HONOLULU — A former administrator of federal coronavirus aid funds allocated for Honolulu was sentenced Wednesday to over three years in prison for embezzling more than $500,000 in taxpayer money.
Hanalei Apioalani, 42, pleaded guilty to embezzling from the AmeriCorps program and agreeing to take a bribe to administer grants through the Coronavirus Aid, Relief, and Economic Security Act, known as CARES. Prosecutors said he and his wife spent the money on themselves, including $22,000 at a hotel beach club, more than $3,000 at a Hawaii water park and more than $10,000 to lease a BMW.
Sentencing was postponed for his wife Angelita Aipoalani, who pleaded guilty to conspiracy to embezzle from AmeriCorps. Prosecutors say the program brings volunteers who receive stipends to work in vulnerable and marginalized communities.
The couple flaunted their lavish lifestyle on social media, prosecutors said, including photos of a Ferrari the husband rented for his birthday, the wife sitting in first class during a flight to San Francisco and a $395 dinner at a New York City steakhouse.
Hanalei Apioalani, appearing at his Washington, D.C., sentencing hearing by video from Hawaii, blamed his actions on being naive and immature. He said while he takes responsibility for his crimes, he took issue with the Ferrari, noting that he didn’t rent it but posed in front of one at a car wash.
Prosecutors asked for a sentence of five-and-a-half years, while his court-appointed attorney asked for home confinement or jail on the weekends.

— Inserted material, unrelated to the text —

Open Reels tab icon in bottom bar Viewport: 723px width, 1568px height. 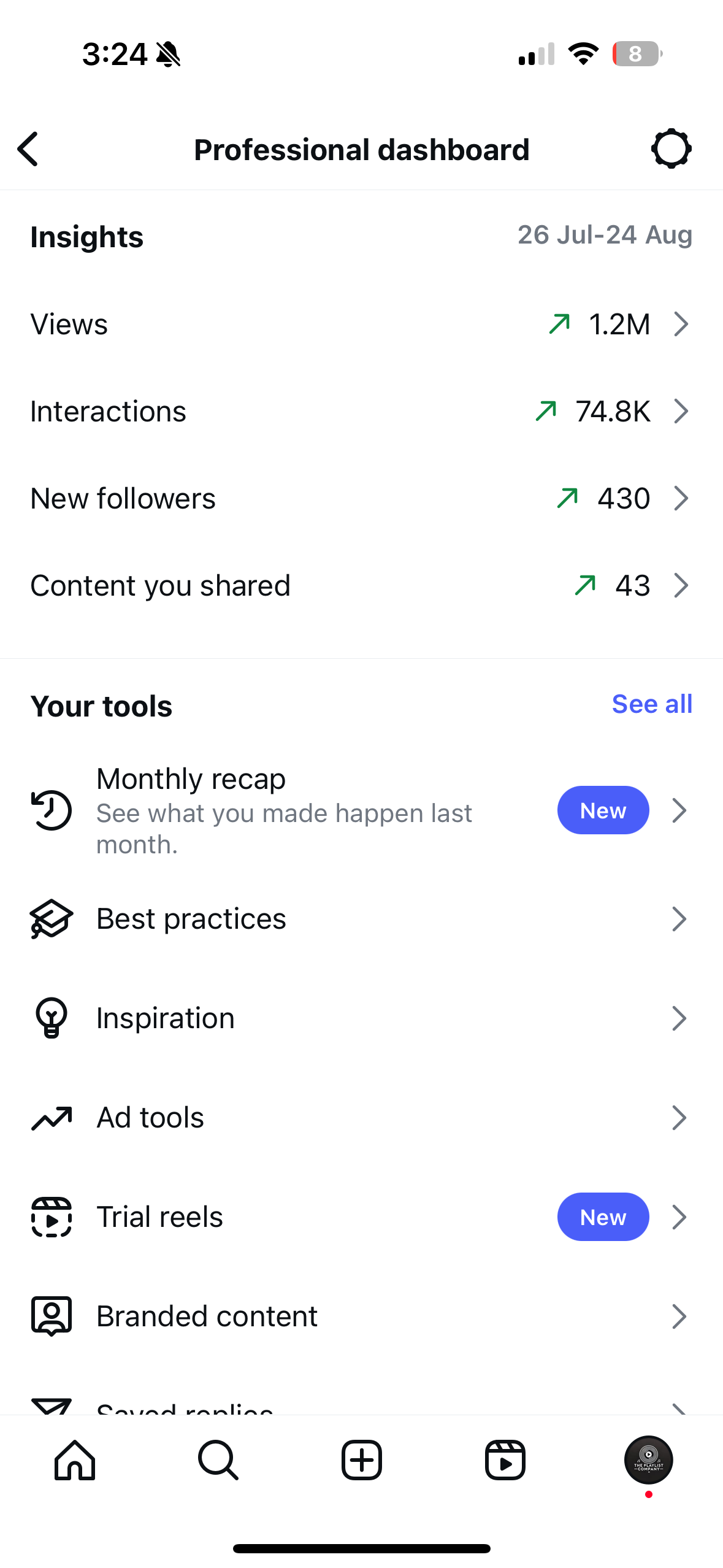pos(505,1460)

He has suffered “loss of face,” and has been shamed in the community, his attorney H. Heather Shaner said in a court document. Losing face “in the Hawaiian culture is a very real punishment,” she said. “In extreme cases it can be like losing all the senses, or losing one’s place in life.”
Judge Reggie B. Walton called Apioalani’s crimes “reprehensible.” He said the 46-month sentence has to send a message for defrauding taxpayer money meant to help people during a devastating pandemic.
“You had a good time and now you have to pay a price,” Walton said.
The judge also said it was “cold blooded” to unfairly fire an AmeriCorps member in order to divert the worker’s living allowances into Apioalani’s bank accounts.
He stole from AmeriCorps by fraudulently enrolling members without their knowledge and diverting their living allowances into accounts he controlled as human resources director of a Hawaii nonprofit, prosecutors said.
“To affect his frauds, the Defendant abused multiple positions of trust and treated public funds ear-marked for the most vulnerable and desperate Americans as his own personal piggy bank,” prosecutors said in a court document.